In three hours, a playwright is coming over to interview me about my weird-ass religious beliefs. I told her to come over here because I thought it might be helpful for her to see my religious accouterments. Everything I have that is of any interest in that regard is in my bedroom. No problem, she says. Which just goes to show that it’s oh so easy to get cute chicks upstairs, but I still for the life of me can’t figure out how to entice the Wayward Boy Scout into straying into my boudoir*.
Anyway, today, I should pick up and do the dishes.
Instead, I’ve been to the park. I took a nap. I ate some lunch. I blogged. I sat around outside. I did some laundry. I laughed hard at Preston Taylor Holmes’s** live-blogging of his garage sale and then at the ensuing comments. I’ll admit that, usually, Six Meat Buffet is not that interesting to me***, because almost every post is reducible to: "See how much those hypocritical liberals suck and cannot wait to enact their commie pinko genocide of America? We should round them all up and shoot them."

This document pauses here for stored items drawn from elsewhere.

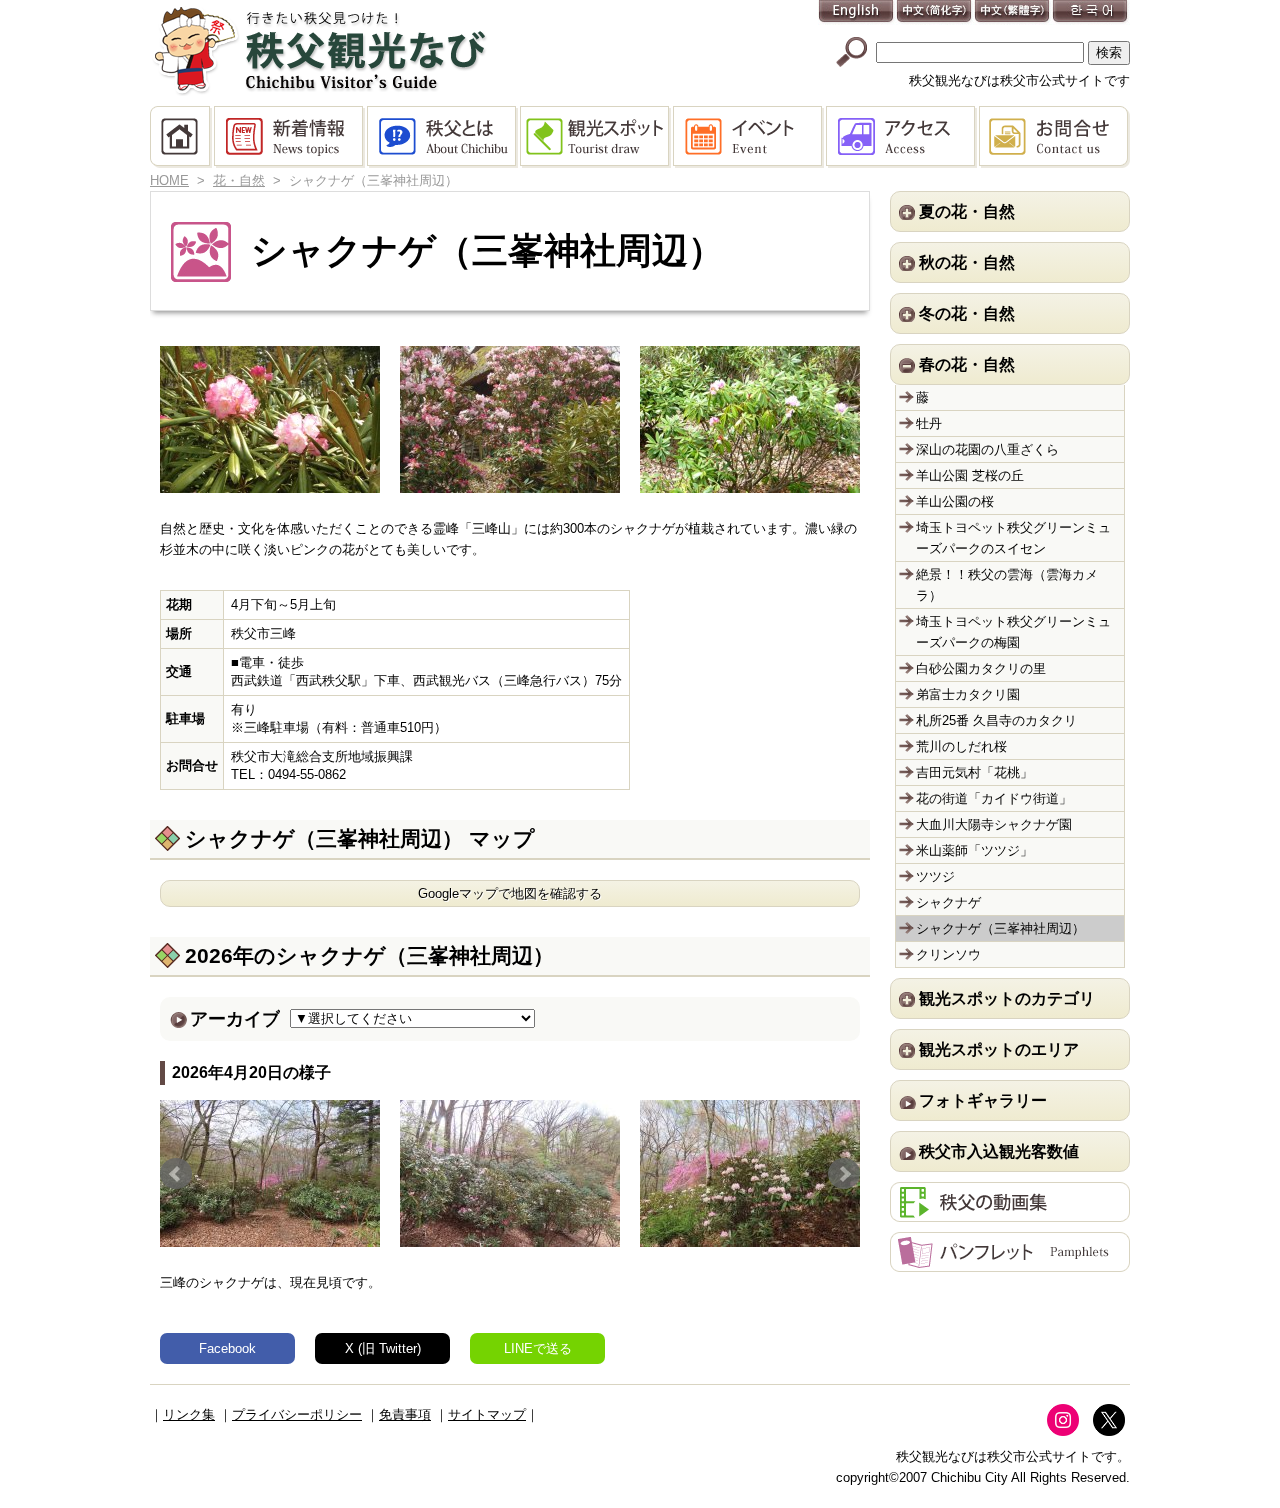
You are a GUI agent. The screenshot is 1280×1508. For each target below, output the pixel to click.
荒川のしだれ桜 (961, 746)
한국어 (1091, 12)
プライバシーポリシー (297, 1414)
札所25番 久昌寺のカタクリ (996, 720)
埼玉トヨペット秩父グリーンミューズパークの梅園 (1013, 632)
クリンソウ (948, 954)
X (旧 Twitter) (383, 1348)
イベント (749, 137)
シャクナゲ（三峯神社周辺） (1000, 928)
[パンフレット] (1010, 1261)
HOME (182, 137)
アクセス (902, 137)
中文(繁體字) (1013, 12)
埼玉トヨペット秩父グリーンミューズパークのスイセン (1013, 538)
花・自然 (239, 180)
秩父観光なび (320, 51)
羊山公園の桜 (955, 501)
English (857, 12)
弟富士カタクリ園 (968, 694)
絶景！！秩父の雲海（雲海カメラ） (1007, 585)
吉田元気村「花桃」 (974, 772)
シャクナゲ (948, 902)
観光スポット (596, 137)
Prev (176, 1174)
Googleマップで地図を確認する (510, 893)
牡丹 (929, 423)
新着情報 (290, 137)
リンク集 (189, 1414)
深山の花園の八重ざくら (987, 449)
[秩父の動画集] (1010, 1211)
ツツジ (935, 876)
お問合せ (1054, 137)
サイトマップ (487, 1414)
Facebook (227, 1348)
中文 (935, 12)
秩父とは (443, 137)
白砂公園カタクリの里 (981, 668)
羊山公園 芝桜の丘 (970, 475)
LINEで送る (538, 1348)
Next (844, 1174)
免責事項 (405, 1414)
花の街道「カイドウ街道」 (994, 798)
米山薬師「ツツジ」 (974, 850)
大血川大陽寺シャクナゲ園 (994, 824)
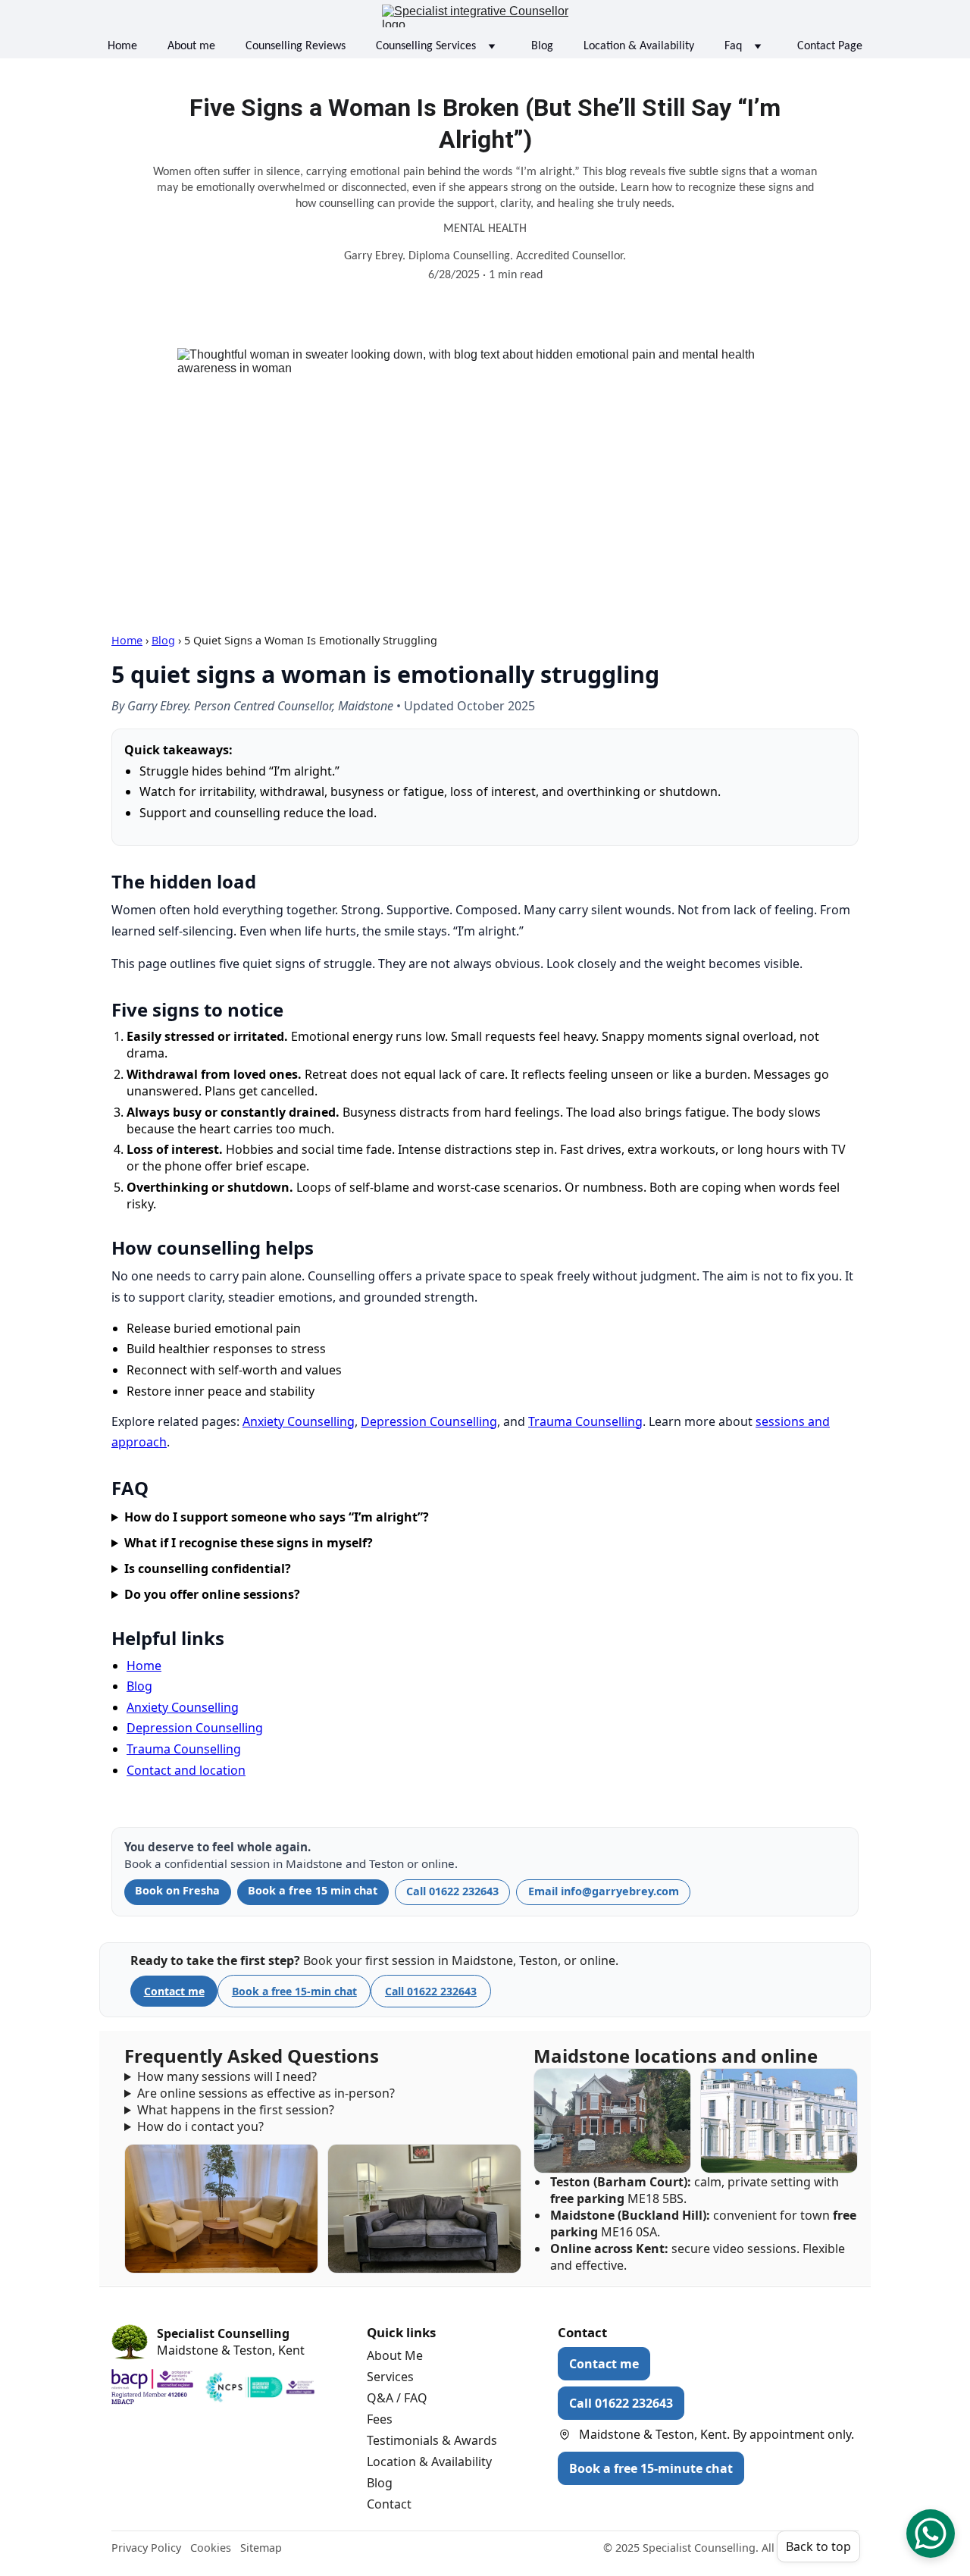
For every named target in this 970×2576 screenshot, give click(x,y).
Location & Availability (639, 46)
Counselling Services (426, 46)
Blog (542, 46)
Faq (733, 46)
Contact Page (829, 46)
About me (191, 46)
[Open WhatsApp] (930, 2533)
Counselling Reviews (296, 46)
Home (122, 46)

But the liveblogging of the garage sale? Genius. And I say that as a person predisposed to snottily dismiss anything written over there.
Anyway, I’m nervous and excited about the interview. I just hope I don’t come off like a doofus. But I guess, at heart, everyone’s religious beliefs are a little doofussy to outsiders. I do need to pick up some, though.
*I guess he’s not wayward enough to suit me.
**Is it just me or would The Preston Taylor Homes be the perfect name for some public housing?
***Not like they’re sitting around waiting for Tiny Cat Pants to update, either, in all fairness.